# Help needed on an old AT case + PSU



## Unknown55 (Aug 4, 2005)

A friend of mine has a business computer that is very old. It has an AT PSU and case etc. The thing is we want to shift all the guts of the old system into a new ATX case + PSU. Ive found a cable that will convert the ATX PSU to AT so it can plug into the motherboard, but what about the actual power button, am i going to run into problems there? Is there anything else i have to consider.

Thanks.


----------



## boji (Jul 14, 2005)

i have tinkered with many old cases. i have cut the backs to make way for atx plates and actually made switches from pieces of metal and plastic. but this was to put atx parts in an old at case. why would you want to downgrade a good case, lol? 

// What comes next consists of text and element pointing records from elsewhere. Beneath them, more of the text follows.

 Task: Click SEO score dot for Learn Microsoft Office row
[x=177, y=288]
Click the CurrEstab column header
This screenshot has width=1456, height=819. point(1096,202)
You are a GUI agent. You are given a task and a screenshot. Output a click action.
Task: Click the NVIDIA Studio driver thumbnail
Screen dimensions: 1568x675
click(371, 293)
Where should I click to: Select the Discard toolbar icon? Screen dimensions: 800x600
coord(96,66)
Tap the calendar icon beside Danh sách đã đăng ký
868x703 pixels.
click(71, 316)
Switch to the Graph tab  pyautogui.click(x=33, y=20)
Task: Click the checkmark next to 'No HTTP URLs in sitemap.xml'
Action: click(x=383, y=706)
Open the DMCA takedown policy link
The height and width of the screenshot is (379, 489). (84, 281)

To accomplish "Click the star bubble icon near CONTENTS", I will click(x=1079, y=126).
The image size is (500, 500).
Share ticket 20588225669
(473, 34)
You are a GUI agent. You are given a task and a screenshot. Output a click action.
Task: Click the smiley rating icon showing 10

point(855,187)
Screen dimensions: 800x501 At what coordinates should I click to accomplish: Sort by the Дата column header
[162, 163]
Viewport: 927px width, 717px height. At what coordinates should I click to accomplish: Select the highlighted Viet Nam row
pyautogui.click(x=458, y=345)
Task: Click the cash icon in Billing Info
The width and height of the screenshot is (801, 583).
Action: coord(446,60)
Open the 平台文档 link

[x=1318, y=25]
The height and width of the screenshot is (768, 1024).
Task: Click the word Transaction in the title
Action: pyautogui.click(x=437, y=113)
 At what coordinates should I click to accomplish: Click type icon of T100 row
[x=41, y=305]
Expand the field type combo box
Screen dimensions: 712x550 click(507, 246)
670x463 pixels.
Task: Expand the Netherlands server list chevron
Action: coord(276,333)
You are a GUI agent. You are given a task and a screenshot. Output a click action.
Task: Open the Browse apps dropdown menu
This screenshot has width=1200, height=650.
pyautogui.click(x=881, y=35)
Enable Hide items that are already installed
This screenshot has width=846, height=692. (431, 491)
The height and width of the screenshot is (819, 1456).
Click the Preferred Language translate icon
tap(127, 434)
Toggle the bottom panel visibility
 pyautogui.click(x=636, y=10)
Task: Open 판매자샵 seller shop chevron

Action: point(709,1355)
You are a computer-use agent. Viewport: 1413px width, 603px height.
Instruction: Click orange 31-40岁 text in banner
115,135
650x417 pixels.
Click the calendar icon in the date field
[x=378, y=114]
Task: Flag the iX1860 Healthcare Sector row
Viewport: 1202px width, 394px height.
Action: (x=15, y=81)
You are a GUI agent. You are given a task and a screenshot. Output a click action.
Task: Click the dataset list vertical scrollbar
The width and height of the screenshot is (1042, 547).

i would look in the motherboard specs for possible power-up modes before i did anything else. you will need to set the bios setting for that depending on what you do. worst case i see is that you would set it to come on by actually switching on the power supply in the back. 

this is like the mirror image of everything i have ever done. all backwards!


----------



## Unknown55 (Aug 4, 2005)

Yeah i know it sounds odd but i have to make it work somehow. 

Anyone else with more ideas?

Thanks.


----------



## Terrister (Apr 18, 2005)

If the case has a reset button you should be able to turn it into a power on button.


----------